Willy Sebut Pengetatan Produk Tembakau Ancam Hajat Hidup Orang Banyak

JAKARTA (24 September): Aturan mengenai pengetatan berbagai aspek terkait rokok atau produk tembakau berpotensi menyebabkan terjadinya pemutusan hubungan kerja (PHK) besar-besaran dalam industri hasil tembakau (IHT). Oleh karenanya, aturan terkait pengetatan produk rokok yang tertuang dalam Peraturan Pemerintah Nomor 28 Tahun 2024 tentang Kesehatan, menuai kritik dari berbagai pihak.

Alih-alih membuka lapangan kerja, kebijakan ini justru mengancam hajat hidup orang banyak.
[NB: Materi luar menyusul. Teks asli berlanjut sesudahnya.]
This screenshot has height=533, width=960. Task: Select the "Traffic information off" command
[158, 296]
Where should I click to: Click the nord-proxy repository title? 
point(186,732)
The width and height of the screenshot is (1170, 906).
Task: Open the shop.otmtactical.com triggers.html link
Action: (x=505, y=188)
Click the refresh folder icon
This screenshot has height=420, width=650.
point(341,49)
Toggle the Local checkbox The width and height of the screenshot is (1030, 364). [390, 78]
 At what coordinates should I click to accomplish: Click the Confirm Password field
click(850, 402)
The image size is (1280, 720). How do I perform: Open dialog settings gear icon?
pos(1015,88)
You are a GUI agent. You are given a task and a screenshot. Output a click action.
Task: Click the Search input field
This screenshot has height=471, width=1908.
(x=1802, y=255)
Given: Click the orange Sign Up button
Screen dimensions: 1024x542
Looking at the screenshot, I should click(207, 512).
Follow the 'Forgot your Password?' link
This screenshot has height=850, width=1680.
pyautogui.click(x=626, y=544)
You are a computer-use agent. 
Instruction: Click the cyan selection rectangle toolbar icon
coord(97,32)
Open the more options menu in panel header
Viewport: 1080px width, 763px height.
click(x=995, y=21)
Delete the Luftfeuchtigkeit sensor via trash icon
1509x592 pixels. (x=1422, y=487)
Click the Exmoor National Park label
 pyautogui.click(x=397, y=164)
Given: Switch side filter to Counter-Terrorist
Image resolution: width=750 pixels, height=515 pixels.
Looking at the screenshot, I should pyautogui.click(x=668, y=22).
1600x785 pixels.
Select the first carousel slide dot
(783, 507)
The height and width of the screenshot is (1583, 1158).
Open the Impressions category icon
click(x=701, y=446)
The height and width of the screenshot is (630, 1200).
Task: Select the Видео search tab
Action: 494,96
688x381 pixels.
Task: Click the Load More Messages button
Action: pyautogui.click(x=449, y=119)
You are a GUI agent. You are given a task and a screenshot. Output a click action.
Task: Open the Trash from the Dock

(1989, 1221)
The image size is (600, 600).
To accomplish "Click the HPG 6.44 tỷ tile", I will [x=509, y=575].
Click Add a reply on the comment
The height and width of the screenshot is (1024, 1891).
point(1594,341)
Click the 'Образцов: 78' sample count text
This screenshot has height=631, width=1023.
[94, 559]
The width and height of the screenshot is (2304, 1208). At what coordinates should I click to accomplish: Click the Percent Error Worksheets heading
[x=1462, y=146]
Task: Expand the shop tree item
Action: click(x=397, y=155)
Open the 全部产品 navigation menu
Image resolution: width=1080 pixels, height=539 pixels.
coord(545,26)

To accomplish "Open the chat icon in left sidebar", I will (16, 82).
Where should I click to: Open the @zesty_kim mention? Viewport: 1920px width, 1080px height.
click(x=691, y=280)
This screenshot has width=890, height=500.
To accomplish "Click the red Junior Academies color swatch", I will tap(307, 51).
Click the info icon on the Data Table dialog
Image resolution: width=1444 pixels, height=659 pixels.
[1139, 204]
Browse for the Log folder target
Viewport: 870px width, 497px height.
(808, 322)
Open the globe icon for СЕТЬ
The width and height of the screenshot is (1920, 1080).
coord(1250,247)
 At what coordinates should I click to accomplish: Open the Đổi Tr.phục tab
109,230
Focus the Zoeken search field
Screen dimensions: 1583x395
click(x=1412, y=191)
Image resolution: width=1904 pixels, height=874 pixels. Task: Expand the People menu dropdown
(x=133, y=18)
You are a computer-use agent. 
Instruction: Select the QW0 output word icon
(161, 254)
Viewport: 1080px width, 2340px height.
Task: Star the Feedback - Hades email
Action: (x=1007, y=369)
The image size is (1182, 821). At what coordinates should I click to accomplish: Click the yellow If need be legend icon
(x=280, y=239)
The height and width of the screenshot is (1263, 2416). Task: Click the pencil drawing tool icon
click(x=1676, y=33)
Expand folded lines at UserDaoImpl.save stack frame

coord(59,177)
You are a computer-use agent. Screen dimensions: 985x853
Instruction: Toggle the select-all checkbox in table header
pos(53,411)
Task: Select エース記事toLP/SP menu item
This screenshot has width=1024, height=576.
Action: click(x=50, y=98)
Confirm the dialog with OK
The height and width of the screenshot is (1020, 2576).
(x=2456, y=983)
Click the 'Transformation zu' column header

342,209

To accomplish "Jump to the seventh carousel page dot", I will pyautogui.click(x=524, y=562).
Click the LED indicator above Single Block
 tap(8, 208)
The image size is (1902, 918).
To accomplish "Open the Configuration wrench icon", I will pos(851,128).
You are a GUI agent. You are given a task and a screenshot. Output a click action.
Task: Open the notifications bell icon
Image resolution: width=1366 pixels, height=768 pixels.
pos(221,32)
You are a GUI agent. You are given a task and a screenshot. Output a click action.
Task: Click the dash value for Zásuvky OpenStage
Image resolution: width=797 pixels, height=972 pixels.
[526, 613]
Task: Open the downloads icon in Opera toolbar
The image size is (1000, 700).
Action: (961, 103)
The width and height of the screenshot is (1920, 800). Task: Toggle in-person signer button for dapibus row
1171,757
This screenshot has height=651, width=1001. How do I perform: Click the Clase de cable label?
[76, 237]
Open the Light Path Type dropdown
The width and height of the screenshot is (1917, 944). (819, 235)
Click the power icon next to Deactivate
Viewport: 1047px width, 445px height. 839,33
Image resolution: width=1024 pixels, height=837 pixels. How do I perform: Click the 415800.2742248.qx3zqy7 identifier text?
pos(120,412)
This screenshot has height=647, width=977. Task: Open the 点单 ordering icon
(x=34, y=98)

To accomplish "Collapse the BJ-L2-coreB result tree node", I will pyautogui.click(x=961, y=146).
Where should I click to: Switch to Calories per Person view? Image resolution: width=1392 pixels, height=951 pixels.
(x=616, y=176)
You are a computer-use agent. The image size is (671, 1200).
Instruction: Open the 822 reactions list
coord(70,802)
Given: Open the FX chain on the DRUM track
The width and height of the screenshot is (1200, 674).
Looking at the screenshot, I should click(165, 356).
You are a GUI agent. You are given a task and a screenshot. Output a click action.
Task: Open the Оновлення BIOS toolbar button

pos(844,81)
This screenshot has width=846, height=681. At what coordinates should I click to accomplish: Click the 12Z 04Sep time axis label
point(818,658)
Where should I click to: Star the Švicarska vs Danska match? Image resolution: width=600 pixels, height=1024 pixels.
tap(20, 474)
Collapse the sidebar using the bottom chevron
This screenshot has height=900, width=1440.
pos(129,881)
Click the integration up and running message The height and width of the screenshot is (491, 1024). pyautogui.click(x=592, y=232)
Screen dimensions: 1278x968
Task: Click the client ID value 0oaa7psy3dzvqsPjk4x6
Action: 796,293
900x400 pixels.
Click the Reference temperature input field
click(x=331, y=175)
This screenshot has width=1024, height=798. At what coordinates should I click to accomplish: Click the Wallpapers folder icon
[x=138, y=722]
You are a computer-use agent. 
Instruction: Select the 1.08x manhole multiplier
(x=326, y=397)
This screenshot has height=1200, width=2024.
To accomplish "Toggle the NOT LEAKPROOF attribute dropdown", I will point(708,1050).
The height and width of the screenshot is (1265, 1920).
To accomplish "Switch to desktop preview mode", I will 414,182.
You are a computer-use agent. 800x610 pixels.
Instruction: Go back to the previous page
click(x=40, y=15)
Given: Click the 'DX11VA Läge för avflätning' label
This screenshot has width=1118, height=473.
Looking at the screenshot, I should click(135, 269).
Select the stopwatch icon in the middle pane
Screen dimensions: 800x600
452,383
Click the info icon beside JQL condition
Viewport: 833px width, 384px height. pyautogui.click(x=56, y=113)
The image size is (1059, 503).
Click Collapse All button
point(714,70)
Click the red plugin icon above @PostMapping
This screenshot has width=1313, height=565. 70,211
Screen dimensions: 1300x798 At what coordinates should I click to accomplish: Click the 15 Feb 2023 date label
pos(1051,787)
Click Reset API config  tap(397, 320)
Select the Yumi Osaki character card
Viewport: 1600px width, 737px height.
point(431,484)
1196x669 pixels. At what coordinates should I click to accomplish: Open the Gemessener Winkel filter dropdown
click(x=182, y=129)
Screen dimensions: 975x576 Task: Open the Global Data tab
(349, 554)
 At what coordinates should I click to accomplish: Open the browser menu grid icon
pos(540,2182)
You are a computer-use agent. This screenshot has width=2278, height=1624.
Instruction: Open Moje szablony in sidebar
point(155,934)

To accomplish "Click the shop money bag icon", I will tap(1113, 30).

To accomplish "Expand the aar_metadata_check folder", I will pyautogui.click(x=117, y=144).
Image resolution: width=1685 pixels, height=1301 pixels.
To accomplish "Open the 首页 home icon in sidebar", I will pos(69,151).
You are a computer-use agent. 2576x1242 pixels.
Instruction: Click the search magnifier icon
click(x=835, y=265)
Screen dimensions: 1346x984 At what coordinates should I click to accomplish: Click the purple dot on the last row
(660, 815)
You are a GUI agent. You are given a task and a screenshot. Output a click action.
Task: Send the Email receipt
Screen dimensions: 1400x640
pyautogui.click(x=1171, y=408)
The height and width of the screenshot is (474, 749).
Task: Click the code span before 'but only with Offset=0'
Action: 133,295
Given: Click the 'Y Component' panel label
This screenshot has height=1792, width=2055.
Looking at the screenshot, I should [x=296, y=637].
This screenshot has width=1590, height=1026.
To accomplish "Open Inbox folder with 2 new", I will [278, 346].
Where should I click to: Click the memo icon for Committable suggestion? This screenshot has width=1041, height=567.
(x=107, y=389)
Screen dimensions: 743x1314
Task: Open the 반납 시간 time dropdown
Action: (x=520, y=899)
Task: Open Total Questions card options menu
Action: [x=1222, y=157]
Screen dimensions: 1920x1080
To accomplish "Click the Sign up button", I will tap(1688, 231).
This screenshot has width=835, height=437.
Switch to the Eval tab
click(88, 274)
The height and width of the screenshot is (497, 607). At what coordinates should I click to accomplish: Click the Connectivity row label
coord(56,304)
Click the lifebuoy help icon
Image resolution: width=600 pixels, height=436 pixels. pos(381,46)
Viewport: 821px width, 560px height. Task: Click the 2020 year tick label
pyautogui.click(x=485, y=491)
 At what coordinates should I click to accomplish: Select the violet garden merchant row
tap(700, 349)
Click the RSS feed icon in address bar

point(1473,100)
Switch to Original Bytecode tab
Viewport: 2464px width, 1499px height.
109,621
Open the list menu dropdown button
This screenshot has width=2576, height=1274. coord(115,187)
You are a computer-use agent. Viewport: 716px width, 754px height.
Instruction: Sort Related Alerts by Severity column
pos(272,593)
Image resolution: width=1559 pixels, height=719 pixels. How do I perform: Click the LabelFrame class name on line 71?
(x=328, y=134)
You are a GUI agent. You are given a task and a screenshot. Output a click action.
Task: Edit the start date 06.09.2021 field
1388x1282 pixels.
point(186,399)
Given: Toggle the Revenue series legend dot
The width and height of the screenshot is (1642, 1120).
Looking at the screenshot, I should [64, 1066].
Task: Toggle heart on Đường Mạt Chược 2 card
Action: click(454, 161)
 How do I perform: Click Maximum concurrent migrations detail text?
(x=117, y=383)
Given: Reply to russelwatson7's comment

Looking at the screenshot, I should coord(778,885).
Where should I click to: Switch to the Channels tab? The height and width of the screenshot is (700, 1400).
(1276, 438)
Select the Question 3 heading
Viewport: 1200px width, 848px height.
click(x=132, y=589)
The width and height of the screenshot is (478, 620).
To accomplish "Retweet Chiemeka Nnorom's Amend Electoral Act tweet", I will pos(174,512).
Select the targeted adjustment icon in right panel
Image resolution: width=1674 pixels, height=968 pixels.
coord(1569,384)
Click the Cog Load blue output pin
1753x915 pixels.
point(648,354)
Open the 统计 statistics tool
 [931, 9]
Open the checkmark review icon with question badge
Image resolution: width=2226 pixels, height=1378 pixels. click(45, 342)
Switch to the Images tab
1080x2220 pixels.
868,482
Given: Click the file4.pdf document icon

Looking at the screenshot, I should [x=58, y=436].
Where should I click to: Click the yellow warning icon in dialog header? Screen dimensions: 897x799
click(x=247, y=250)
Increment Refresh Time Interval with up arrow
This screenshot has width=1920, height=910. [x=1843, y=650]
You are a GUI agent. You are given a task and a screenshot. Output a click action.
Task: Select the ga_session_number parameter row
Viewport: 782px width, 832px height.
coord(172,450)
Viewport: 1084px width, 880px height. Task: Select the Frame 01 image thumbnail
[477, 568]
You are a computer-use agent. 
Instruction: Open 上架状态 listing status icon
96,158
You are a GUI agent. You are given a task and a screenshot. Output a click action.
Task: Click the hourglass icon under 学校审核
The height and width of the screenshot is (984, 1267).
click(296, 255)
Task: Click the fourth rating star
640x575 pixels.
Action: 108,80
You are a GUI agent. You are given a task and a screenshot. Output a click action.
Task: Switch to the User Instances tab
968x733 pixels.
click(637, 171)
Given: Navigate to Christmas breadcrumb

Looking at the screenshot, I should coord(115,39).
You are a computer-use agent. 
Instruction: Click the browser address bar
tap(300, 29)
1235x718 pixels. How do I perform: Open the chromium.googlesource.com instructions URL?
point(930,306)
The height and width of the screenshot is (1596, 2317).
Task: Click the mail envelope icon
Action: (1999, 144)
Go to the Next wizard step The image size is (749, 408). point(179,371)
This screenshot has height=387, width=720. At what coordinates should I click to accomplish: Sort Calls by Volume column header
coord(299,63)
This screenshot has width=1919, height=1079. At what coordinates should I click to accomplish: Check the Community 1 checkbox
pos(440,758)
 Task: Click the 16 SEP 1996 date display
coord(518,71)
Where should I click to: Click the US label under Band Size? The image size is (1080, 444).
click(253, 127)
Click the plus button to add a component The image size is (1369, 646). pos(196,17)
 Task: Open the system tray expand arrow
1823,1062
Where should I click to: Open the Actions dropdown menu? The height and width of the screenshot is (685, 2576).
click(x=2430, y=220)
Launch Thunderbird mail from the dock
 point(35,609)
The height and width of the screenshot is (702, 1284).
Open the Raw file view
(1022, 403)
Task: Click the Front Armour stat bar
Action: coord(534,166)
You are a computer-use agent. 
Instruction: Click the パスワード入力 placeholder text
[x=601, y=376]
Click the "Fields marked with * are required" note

Alih-alih menghidupkan ekonomi, kebijakan ini malah meredupkan sektor usaha, khususnya industri hasil tembakau,” ungkap Wakil Ketua Badan Legislasi (Baleg) DPR, Willy Aditya, di Jakarta, Senin (23/9).

Willy mengatakan potensi PHK menjadi suatu keniscayaan yang akan terjadi karena PP 28/2024 mengatur banyaknya pengetatan terhadap produksi rokok, termasuk Rancangan Peraturan Menteri Kesehatan (RPMK) sebagai aturan pelaksana dari PP yang memuat standardisasi kemasan atau kemasan rokok polos tanpa merek.

Aturan yang dibangun secara sepihak dan tidak melibatkan banyak stakeholder serta tidak komprehensif pasti akan berekses negatif,” tegas Willy.

Jika aturan standardisasi kemasan atau kemasan rokok polos tanpa merek diterapkan, Willy menyebut akan terjadi penurunan produksi yang cukup signifikan. Padahal, warung-warung kelontong hampir sebagian penjualannya berasal dari rokok.

Kebijakan ini pasti menekan produksi IHT. Akhirnya, industri akan melakukan efisiensi di mana-mana, khususnya tenaga kerja. Maka potensi PHK masal jadi keniscayaan,” tukas Willy.

Dalam hal ini, Kementerian Perindustrian (Kemenperin) telah memperkirakan PHK masal tidak hanya terjadi di industri tembakau, melainkan juga ke industri pendukungnya, seperti industri kertas dan industri filter. Willy mengingatkan, banyak masyarakat Indonesia yang bergantung pada sektor industri tembakau.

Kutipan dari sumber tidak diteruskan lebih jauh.